Ask 'Given that I compromised this value, what were the circumstances?' — the pre-mortem frame bypasses identity defense
Use the pre-mortem frame 'Given that I compromised [value], what were the circumstances?' rather than 'Would I ever compromise this value?' to bypass identity-defense mechanisms and reveal actual vulnerability conditions.
Why This Is a Rule
Gary Klein's pre-mortem technique works by assuming the failure has already occurred and asking what caused it, bypassing optimism bias. Applied to values, the same reframe bypasses identity defense. "Would I ever compromise my integrity?" triggers identity protection: "Of course not — that's who I am!" The question is threatening, so the answer is defensive and uninformative.
"Given that I compromised my integrity, what were the circumstances?" assumes the compromise happened (removing the identity threat) and asks for explanation (activating analytical rather than defensive processing). The answers that emerge are startlingly specific and honest: "I was under extreme deadline pressure and my team's jobs depended on delivering..." "The compromise seemed small and I thought no one would notice..." "I was tired and the path of least resistance was to cut the corner..."

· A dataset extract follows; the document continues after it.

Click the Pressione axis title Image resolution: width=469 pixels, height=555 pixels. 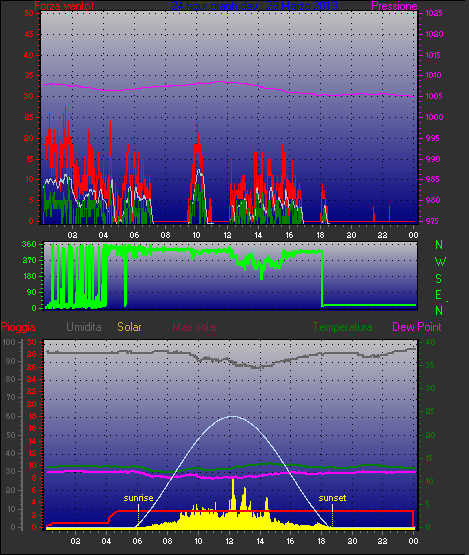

These vulnerability conditions are the most valuable output of values testing because they reveal where your values are structurally weakest — the specific conditions under which compromise becomes likely. Knowing your vulnerability conditions lets you design pre-commitments (Design pre-commitments when calm to constrain behavior when stressed — never make rules in hot states) and environmental protections (Subtract unwanted affordances before adding desired ones — elimination beats competition for attention) specifically for those conditions.
When This Fires
- When testing value strength and identifying vulnerability conditions
- When "Would I ever..." questions produce only defensive non-answers
- When designing pre-commitment devices and needing to know what conditions to protect against
- Complements Test values with three escalating trade-offs — write what you'd actually do, not what you think you should do (escalating trade-offs) with the vulnerability-identification approach
Common Failure Mode
Asking the direct question: "Would I compromise this value?" Answer: "Never." This feels like strong commitment but is actually identity performance producing zero diagnostic information. The pre-mortem frame produces real information about when and how the compromise would happen — information you can act on.
The Protocol
(1) For each core value, use the pre-mortem frame: "It is [date in the future]. I have compromised [value]. What were the circumstances?" (2) Write the story: what conditions produced the compromise? Be specific about the pressures, stakes, emotional state, and rationalizations involved. (3) Generate 2-3 different scenarios — compromises can occur through different pathways. (4) For each identified vulnerability condition: design a protection. Pre-commitment rule (Design pre-commitments when calm to constrain behavior when stressed — never make rules in hot states), environmental barrier (Subtract unwanted affordances before adding desired ones — elimination beats competition for attention), accountability mechanism (Ask 'Did you write for 30 minutes?' not 'Did you finish the chapter?' — process accountability triggers action, outcome accountability triggers anxiety), or explicit bright line ("Under no circumstances, even [vulnerability condition], will I [specific compromise]"). (5) The pre-mortem doesn't mean you'll compromise — it means you've identified where you're vulnerable and can protect against it structurally rather than relying on in-the-moment willpower.